Updated October 2018
If you're thinking about a vasectomy-reversal microsurgery, you probably also have concerns or questions about what to expect.
Generally, vasectomy (or vas) reversals are performed in an outpatient setting and typically last anywhere from 2 to 5 hours. Costs vary, but the price usually ranges from $5,000 to $15,000 depending on the complexity of the procedure.
Below, find a summary of what to expect before, during, and immediately following the reversal procedure.
Before: preparing for the vasectomy reversal
In the week before the procedure, you should stop taking any drugs or supplements that act as blood thinners—such as aspirin, ibuprofen, warfarin (Coumadin), vitamins C and E, and fish oil—to reduce the amount of bleeding during and after your surgery.
Make sure your doctor has a list of all the medicines (including over-the-counter drugs), vitamins, and herbs you use. You'll be asked to fill out forms detailing your medical history, previous surgeries, health issues, allergies, and food or drug reactions.
The day of surgery
When you head to your doctor's office on the day of the procedure, wear loose-fitting pants, bring tight-fitting underwear or an athletic supporter to wear afterward, and should have made arrangements for someone else to drive you home.
Once you check in, you'll change into a gown and, unless you did so at home, a prep nurse will clean and possibly shave your scrotum. Some doctors also like to give their patients a mild sedative to help prepare them for general anesthesia.

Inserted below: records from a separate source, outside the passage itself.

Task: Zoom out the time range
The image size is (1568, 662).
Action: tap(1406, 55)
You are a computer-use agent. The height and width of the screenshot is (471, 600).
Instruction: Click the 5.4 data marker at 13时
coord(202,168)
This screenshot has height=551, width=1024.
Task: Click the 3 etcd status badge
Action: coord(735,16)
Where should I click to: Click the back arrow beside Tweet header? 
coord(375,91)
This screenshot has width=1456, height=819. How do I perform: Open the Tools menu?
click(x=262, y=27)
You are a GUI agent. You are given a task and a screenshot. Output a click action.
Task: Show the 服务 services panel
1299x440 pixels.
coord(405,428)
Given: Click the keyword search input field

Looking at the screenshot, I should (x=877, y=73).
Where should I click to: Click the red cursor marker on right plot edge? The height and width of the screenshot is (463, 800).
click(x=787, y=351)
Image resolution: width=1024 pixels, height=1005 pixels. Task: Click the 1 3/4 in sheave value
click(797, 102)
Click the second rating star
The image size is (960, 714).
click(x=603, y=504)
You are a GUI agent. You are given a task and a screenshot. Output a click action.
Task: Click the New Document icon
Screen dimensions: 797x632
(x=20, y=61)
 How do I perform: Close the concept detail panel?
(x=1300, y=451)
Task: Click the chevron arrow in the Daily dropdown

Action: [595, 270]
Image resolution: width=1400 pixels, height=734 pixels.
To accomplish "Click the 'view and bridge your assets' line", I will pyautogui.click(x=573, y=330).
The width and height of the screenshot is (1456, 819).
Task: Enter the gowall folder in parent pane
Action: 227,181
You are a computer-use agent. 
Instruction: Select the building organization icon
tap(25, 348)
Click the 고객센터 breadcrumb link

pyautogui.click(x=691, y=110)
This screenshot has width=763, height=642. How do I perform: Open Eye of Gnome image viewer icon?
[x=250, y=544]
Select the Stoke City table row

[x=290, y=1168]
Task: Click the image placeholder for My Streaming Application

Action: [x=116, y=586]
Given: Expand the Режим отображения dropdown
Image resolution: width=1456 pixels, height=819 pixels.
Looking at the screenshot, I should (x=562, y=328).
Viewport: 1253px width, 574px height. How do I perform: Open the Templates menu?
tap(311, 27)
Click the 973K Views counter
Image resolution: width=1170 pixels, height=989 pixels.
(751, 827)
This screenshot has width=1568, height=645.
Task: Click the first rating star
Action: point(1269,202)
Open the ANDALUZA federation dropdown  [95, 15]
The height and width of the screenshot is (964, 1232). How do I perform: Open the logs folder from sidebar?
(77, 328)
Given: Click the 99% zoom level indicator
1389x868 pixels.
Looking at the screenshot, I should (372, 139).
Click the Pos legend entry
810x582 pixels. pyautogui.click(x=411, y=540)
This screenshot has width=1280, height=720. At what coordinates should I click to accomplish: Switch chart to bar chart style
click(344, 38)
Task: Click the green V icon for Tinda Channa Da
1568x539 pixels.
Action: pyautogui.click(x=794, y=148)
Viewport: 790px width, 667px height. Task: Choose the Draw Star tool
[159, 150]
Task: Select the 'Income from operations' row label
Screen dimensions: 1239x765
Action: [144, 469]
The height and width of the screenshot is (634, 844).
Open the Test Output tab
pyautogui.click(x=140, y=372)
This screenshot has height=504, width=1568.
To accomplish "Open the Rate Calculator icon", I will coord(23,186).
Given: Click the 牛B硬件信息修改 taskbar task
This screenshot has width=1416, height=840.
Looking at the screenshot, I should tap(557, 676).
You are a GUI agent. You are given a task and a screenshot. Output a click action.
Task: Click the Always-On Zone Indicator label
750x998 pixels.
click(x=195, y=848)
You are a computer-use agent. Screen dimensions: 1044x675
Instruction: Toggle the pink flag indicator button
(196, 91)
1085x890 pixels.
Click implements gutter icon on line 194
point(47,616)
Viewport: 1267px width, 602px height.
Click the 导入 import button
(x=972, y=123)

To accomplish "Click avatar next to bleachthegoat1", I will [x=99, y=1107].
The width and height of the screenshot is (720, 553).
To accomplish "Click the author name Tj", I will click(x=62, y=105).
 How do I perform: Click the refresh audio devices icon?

General anesthesia serves two purposes: First, because you'll be unconscious, you'll be unaware of any pain sensations. Second, it ensures that you're completely immobile since even the slightest movement can interfere with delicate microsurgery procedures. An anesthesiologist will stand by through the whole procedure, maintaining your oxygen flow and other body functions. After the anesthesia takes effect, your anesthesiologist will insert an endotracheal (ET) tube in your throat to keep your airway open and to help you breathe. It will be removed when you are in the recovery room and breathing on your own but may cause a sore throat for a short while afterward.
The procedure: vasovasostomy or vasoepididymostomy
Vasectomy reversals require a high level of skill, as these microsurgeries involve microscopic visualization and tiny, extremely precise tools to restore fertility. There are two types of reversal surgeries—a vasovasostomy and a vasoepididymostomy—and, unfortunately, there is usually no way for a surgeon to know which procedure you will need until you are on the operating table.
First, the surgeon will make two, small cuts on either side of the scrotum to locate the vas deferens and find the site of the original vasectomy. These vas tubes were severed during the original vasectomy and need to be reconnected to allow sperm to once again flow into the ejaculate. To ensure there's no blockage that prevents sperm from traveling to the ejaculatory duct, all scar tissue is removed, then the fluid is extracted from the vas deferens and analyzed to see if it contains sperm.
If sperm is present, your surgeon can perform a vasovasostomy, the most common type of vas reversal. During this procedure, a surgeon sews the two ends of the vas deferens back together with several layers of minuscule sutures. Once they've been reconnected, he'll close the incision and you'll proceed to the recovery room.
In some men, however, a blocked epididymis prevents sperm from entering the vas deferens. In such cases, the surgeon must perform a more complicated procedure called a vasoepididymostomy (also called an epididymovasostomy). To do this, the surgeon has to find a way to bypass the blockage and connect the vas to a different area of the epididymis. This procedure adds complexity and several hours to the surgery, making it more expensive.
After the surgery
After surgery, you'll remain in a recovery room until you're alert, urinating, and breathing on your own. You'll have ice packs placed around your scrotum to reduce pain and swelling. Depending on how you react to anesthesia, you may also experience some nausea; if you get too uncomfortable, medications can help you feel better and prevent vomiting.
You'll be given a prescription for pain relievers (although most men switch to over-the-counter analgesics such as ibuprofen or acetaminophen within a few days). There may be some temporary scrotal bruising or swelling, and you'll need to stay in bed the day after surgery and apply ice packs to the scrotum. Your doctor will also advise you to take it easy for a few days and to avoid any heavy lifting or strenuous activities for about a month.
Vasectomy reversal can be up to 97 percent successful in restoring sperm flow. The end result of either vasectomy reversal, therefore, should be that sperm can once again travel through the vas deferens to the seminal vesicles.
However, the timeframe in which sperm return to the ejaculate varies based on the amount of time since the original vasectomy, as well as the type of vasectomy performed and the experience of the microsurgeon performing the procedure.
After vasovasostomy, it can take up to three months for sperm to appear in the ejaculate, although in some cases it may take only a few short weeks. Vasoepididymostomy (or epididymovasostomy) may have lower success rates when it comes to restoring sperm to the ejaculate. It can take longer, ranging from six months to one year.
Success rates for both vasectomy types are higher when an experienced microsurgeon performs the procedure.